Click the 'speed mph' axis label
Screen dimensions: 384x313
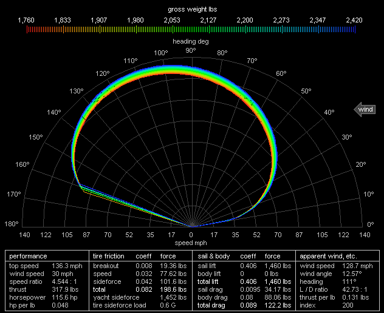[191, 243]
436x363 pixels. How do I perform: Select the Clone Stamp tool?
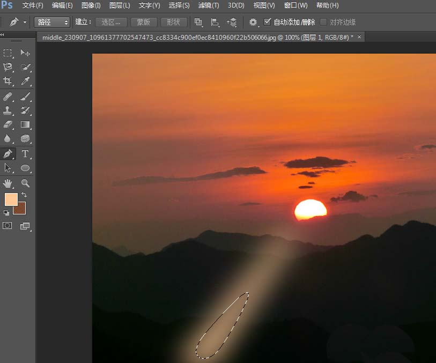[x=8, y=111]

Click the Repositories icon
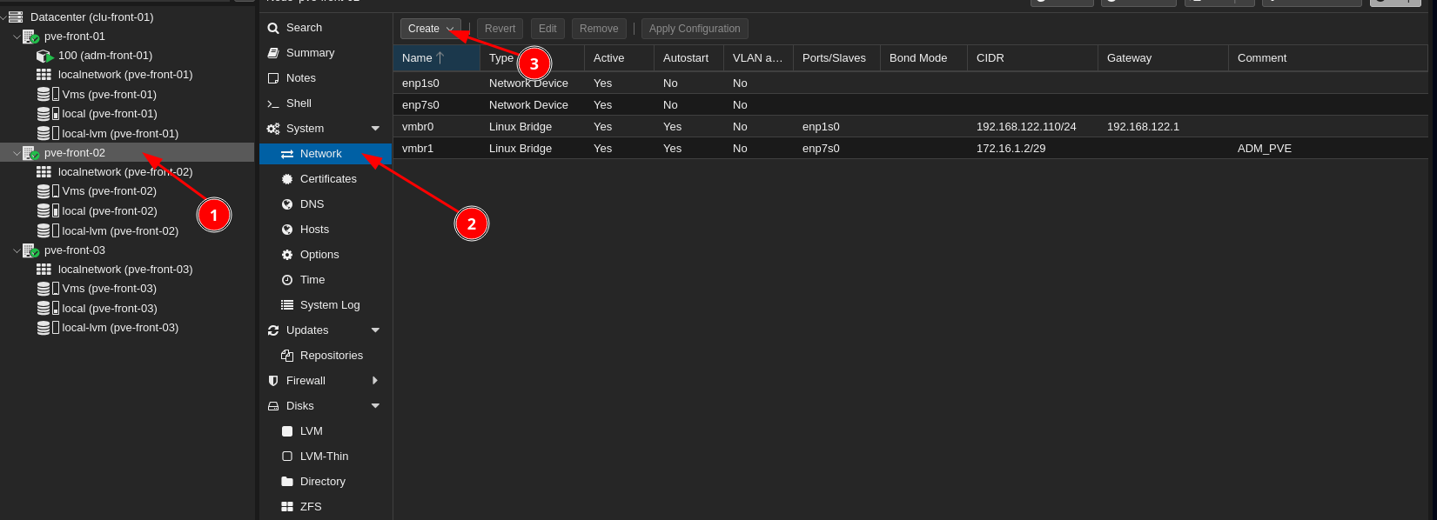click(287, 356)
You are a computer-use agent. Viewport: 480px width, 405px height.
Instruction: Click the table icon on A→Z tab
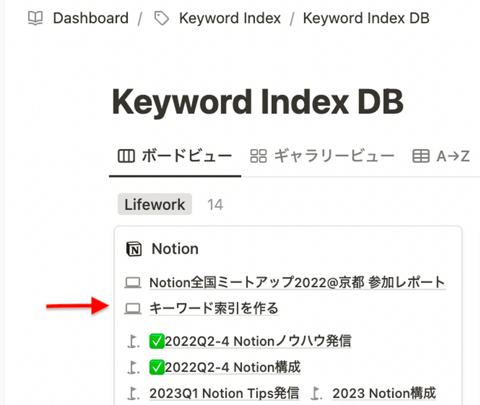point(421,156)
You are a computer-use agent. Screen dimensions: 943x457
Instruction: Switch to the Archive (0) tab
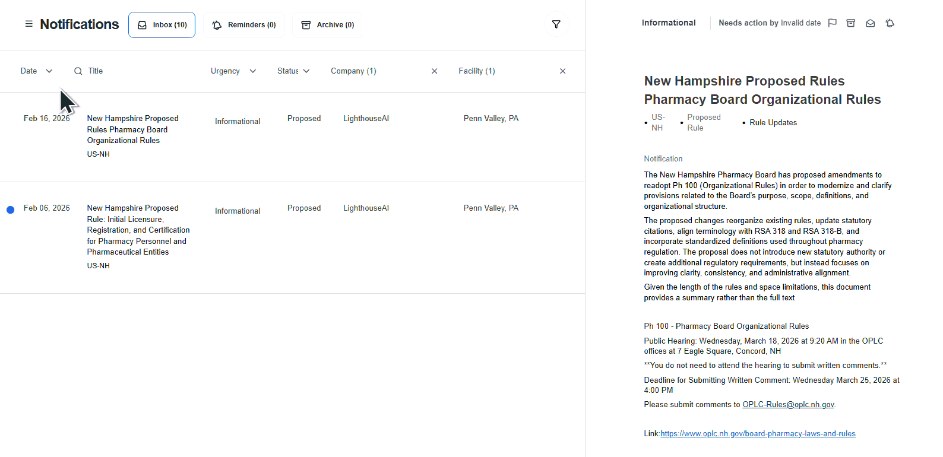click(328, 25)
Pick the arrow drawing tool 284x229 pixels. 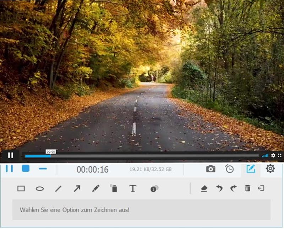[x=77, y=189]
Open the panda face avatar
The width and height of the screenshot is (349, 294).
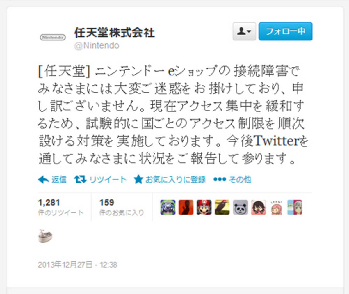240,208
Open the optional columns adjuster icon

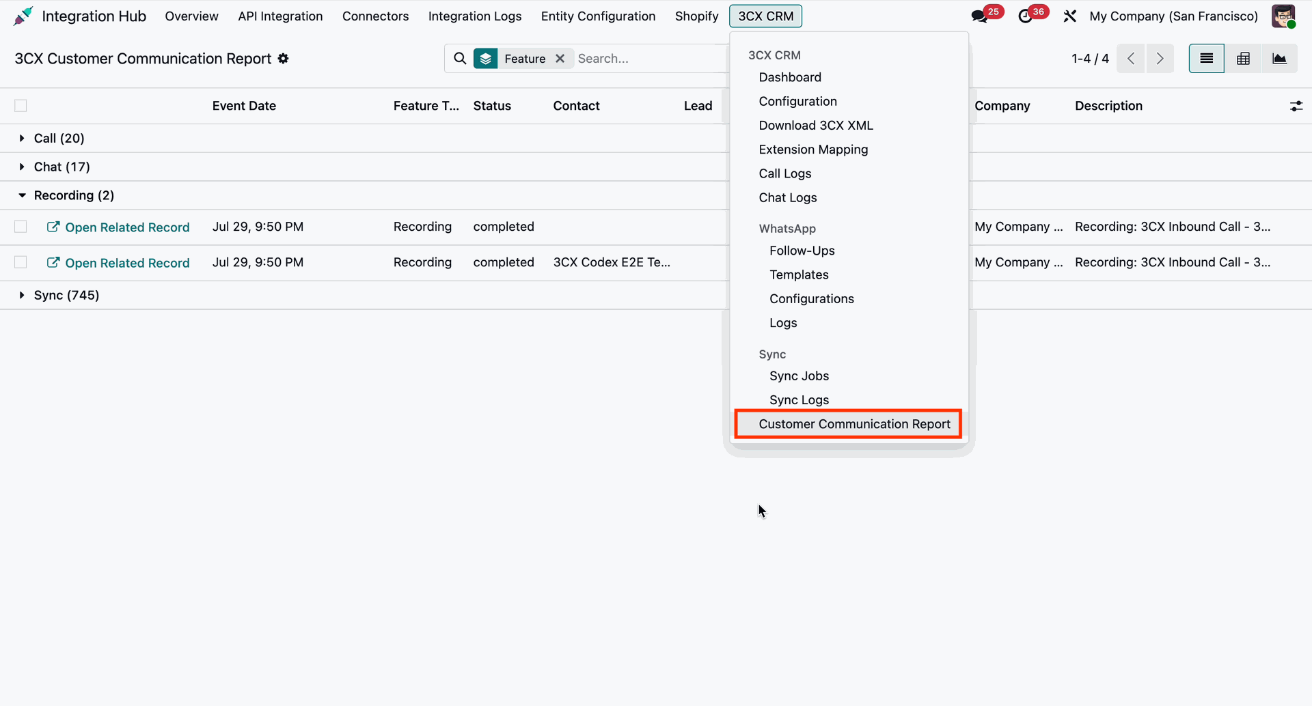(x=1296, y=106)
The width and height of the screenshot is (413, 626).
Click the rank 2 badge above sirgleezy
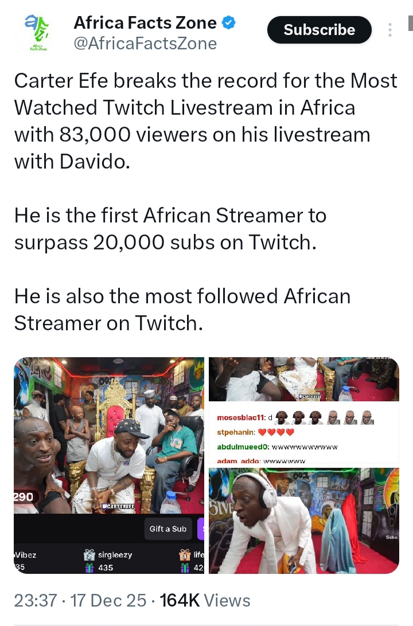(x=89, y=555)
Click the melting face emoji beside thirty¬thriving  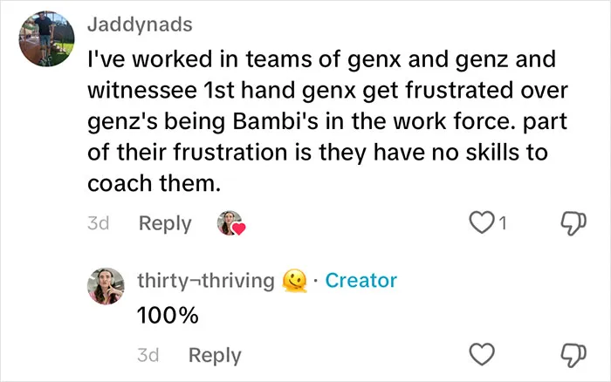294,280
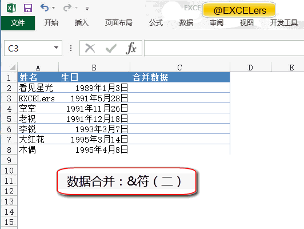Select column C header

tap(180, 68)
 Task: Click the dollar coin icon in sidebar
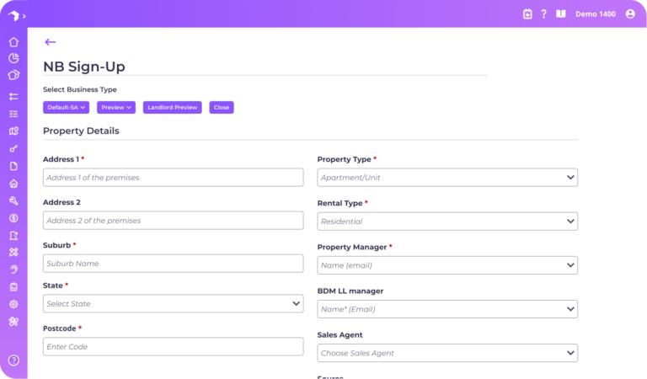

§

Scan the data for lines containing "agent" and copy all of them.

You are a computer-use agent. Viewport: 480px width, 405px height.
You are a computer-use agent. Screen dimensions: 943x457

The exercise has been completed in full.